And now it is "tonight".
Uhm. Why are the shaders currently stored in two places? There is this new asset based shader variant and my own implementation. The new asset variant fails to compile because the shader include files are not appended or loaded correctly. But that seems to be no problem because my code still relies on my own shader programs. Uah!
Immortius - What's going on here?
At least some of the problem you are encountering is because the original shader system is reading the global includes from the shaders directory, while the new shader/material system reads it from the global includes in "org/terasology/include/" - this is simply because I forgot to go back and change the original shader system.
I was moving the includes to a separate location because they are not shader assets.

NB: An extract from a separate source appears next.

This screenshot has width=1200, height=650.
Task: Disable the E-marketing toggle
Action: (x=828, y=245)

Anyhow, a while back I did some work on the Asset system (extending off of t3hk0d3's work). The goal was to have support for the assets needed for allowing the addition of custom mesh, with minimal code required. These assets were Mesh, Shader, Texture and Material.
Textures were fairly simple, although I added the ability to have a json file with the same name as the image to provide additional settings - currently just the filter mode (Linear, Bilinear and Nearest) and wrap mode (repeat and clamp). However I wanted to go a little further than just having entities with a mesh component specifying a texture and it being hardcoded in the background to use a single shader, changing its texture params for each mesh.

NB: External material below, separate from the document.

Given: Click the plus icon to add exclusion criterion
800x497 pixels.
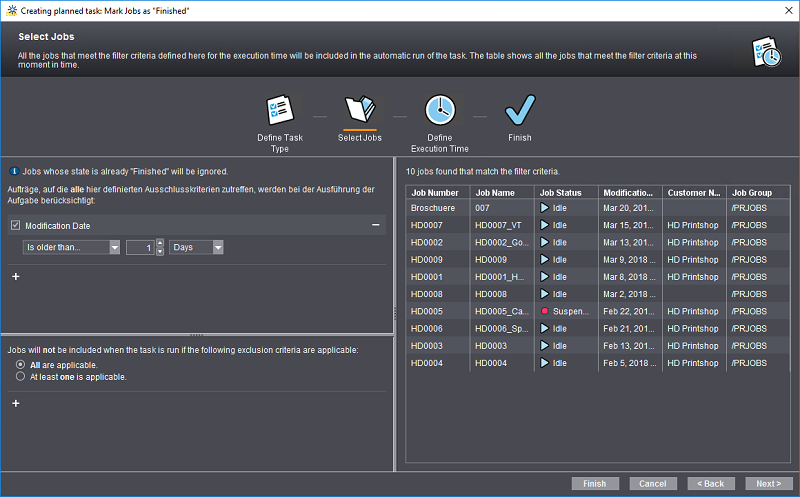Looking at the screenshot, I should [x=15, y=403].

So a Material asset describes a combination of a shader, and the settings for the shader's parameters including texture parameters. To feed into this I added a shader asset, which loads up the shader programs, as well as a json file describing what parameters the shader has (this could probably be improved). So this is the new Shader class. The individual shader programs are compiled, but aren't linked at this stage - instead the shader asset acts as a factory, producing the final shader program for any materials using it.

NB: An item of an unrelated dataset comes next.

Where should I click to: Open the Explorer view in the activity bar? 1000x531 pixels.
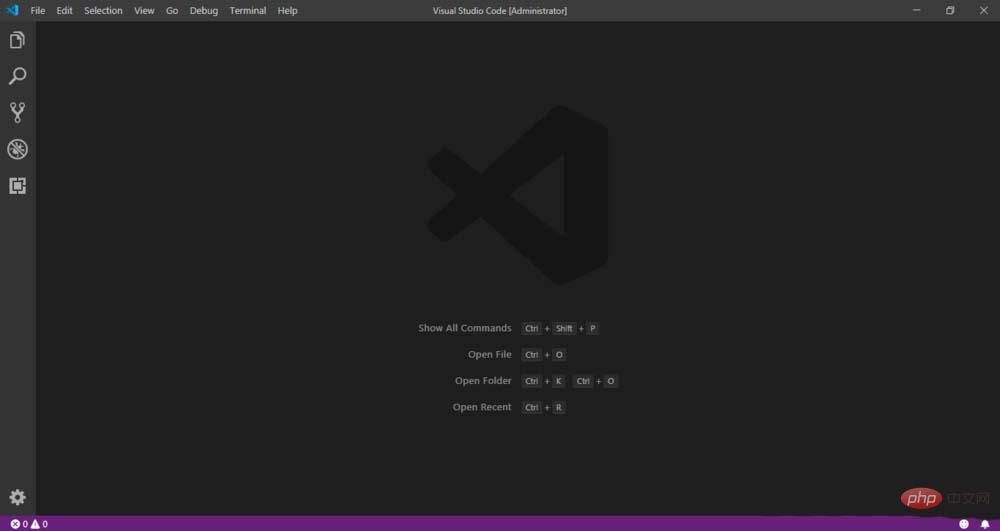coord(17,41)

A Material asset brings it all together. A simple json format is used to specify the material:
Code:
{
"shader" : "engine:genericMesh",
"params" : {
"diffuse" : "engine:mhead",
"colorOffset" : [1.0, 1.0, 1.0],
"textured" : true
}
}
Then when the material is loaded, the shader is loaded, linked, and its parameters set. Because each material has a separate shader program, the parameters don't need to be changed unless the material's parameters are changed at runtime - which can be done through the Material's methods. The material is shared between all references to it, so any change to its parameters affects all of them - I've been tossing up whether there should be a mechanism for an entity to end up with an individual material instance, which would be useful if it can change independently of other users of the material.
Upshot of all this is that new mesh, textures, shaders and materials can be added, and applied to prefabs (and hence entities) without writing any code. Downside is I forgot to clean up properly afterwards.